Счастливая ностальгия. Петронилла (сборник) - Амели Нотомб 6 стр.


– Луи.

Это имя, вновь вошедшее в моду во Франции, в его устах показалось мне очередным чудачеством.

– Расскажи, какой он.

Европеец вынул бы из бумажника фотографию. Ринри мило улыбается:

– Похож на меня. Даже больше поведением, чем внешне. Если приходится повысить на него голос, мне кажется, будто я отчитываю самого себя.

– На каком языке он говорит?

– С матерью по-французски, со мной по-японски.

– Мне бы хотелось встретиться с ним.

Молчание. Наверное, я слишком много себе позволила.

– Я все говорю, говорю, а ты ничего не рассказываешь.

– Ты читал мои книги – тебе все известно.

Он загадочно улыбается – похоже, считает, что я увиливаю. Ринри спрашивает о моих родителях и сестре. Когда я заканчиваю свой рассказ, лицо его проясняется.

– Когда Жюльетта летом восемьдесят девятого приезжала в Токио повидаться с тобой, ты нас познакомила.

– Помню. Ты очень нравишься моей сестре.

– Она стряпала для меня.

– Да ты что?

– Еще как! Она приготовила мне лучшее в мире блюдо французской кухни.

Воспоминание доставляет Ринри удовольствие, он задирает нос.

– Что же это было? Я не помню.

– Оно как-то странно называлось. Я его больше никогда не ел. Настоящий деликатес! На дно большой плоской кастрюли твоя сестра положила фарш из разных сортов мяса с луком. Поверх него распределила пюре из картошки, которую размяла сама, что поразительно для столь хрупкого создания. И все это было запечено в духовке.

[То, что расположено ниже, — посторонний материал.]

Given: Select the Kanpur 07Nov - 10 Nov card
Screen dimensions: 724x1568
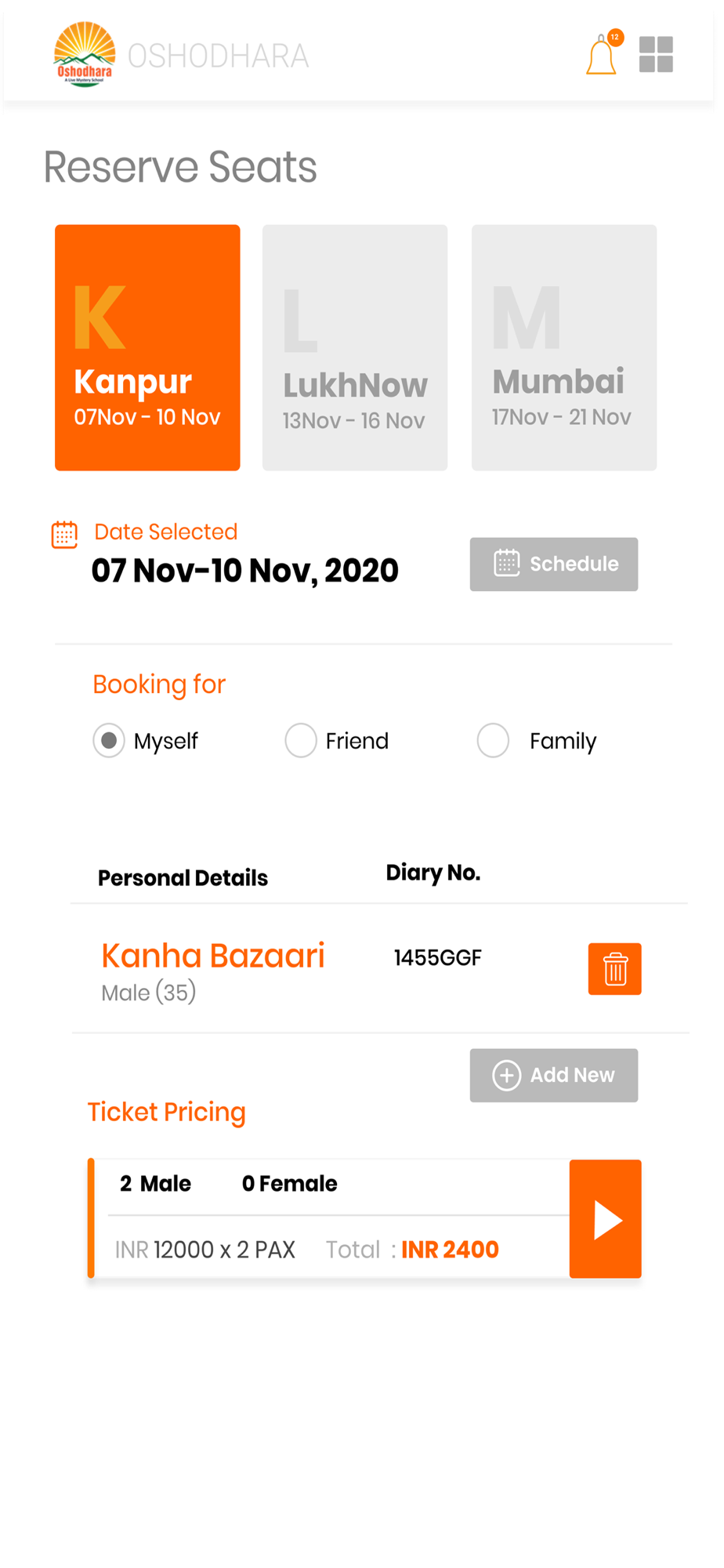Looking at the screenshot, I should 147,347.
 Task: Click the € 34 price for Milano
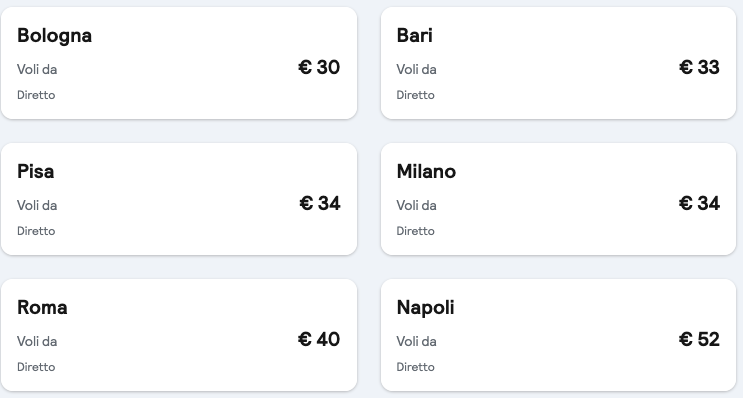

Ринри благоговейно прикрывает глаза.

– Картофельная запеканка с мясом, – определяю я.

– Точно! До чего изысканно!

Я смеюсь. Потрясающая личность – моя сестрица: я знакомлю ее со своим японским возлюбленным, а она готовит ему картофельную запеканку с мясом. Горжусь ею!

– Как продвигается съемка документального фильма? – спрашивает Ринри.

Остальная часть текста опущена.